We know that we are shaped by the geography of our landscape. Depending on whether we are residing in the middle of a forest, a desert, living on a rural river bank, a suburban house or the city street, each geographical space imposes its particular ambiance and we, in turn, respond to those surroundings.
This is also true within our homes.
Our seaside home in Sechelt was our primary residence for the last fifteen years. So many times I felt that I had moved there to be healed by the continuous wash of the sea. It was exactly what I needed without ever having known beforehand that I needed it.
During that time we also had many different Vancouver apartments. Some we rented, some we owned, some were in the West End, some were in Yaletown, and one was in Crosstown. One was on the 25th floor, another on the 20th and the last one in Yaletown was on the 11th.
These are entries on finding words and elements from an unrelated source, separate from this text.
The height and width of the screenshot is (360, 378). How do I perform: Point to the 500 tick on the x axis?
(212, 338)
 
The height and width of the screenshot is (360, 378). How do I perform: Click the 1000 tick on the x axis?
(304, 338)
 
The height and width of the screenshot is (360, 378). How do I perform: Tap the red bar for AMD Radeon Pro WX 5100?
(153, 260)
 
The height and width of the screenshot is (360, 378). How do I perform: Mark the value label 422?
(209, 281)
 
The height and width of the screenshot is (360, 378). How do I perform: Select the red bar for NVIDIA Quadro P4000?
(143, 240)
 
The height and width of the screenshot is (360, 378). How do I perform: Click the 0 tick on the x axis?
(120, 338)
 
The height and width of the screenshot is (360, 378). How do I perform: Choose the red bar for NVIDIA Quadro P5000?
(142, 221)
In looking back at all these dwellings, and now, living here in the Olympic Village, I am struck by how my/our behaviour and lifestyle adapted and changed in reaction to the architectural geography imposed by each living space.
We now live on the 5th floor, but because the garden courtyard is on the roof of the third floor, we are only two floors above a lovely green space that includes a splashing water feature.
As well, for the very first time (!) we have an apartment with a large deck (150 sq ft) and in the week that we have lived here, I am sure we have spent more time on this deck than all the combined time on the little postage stamp patios we had before.
This puts me closer to some trees and nature. This makes me smile.
Our bike storage is more accessible. No longer do I have to go through four doors and two gates to get my bike. This makes it much easier to become more of an urban cyclist. This too, makes me smile.
Last night we cycled up to the Park Theatre to watch Blue Jasmine (Cate Blanchett is amazing!). We hustled straight up the Ontario bike route that passes by our apartment’s front lobby, hung a right on 18th and pedalled through a green tunnel of maples reaching over the road.
After the movie it was a downhill cruise. The sky bled pink and gold in a West Coast 9 pm dusk. I stood up on my pedals and swooped down Ontario Street. The tires made that squechy sound as the rubber ran on the roadway.
I remembered pedalling down Cherry Street when I was a kid, feeling that same freedom, that same lightness, as I barrelled down the final hill toward home.
Home, I’ve discovered, is wherever I make it. Each place I’ve lived has had things that worked great, and some things that, well… not quite so much.
Each time, my job is to minimize the defects while maximizing the advantages. But mostly? It is to practise gratitude that I have a home. Period.
Gratitude is the secret ingredient that morphs every house into a home.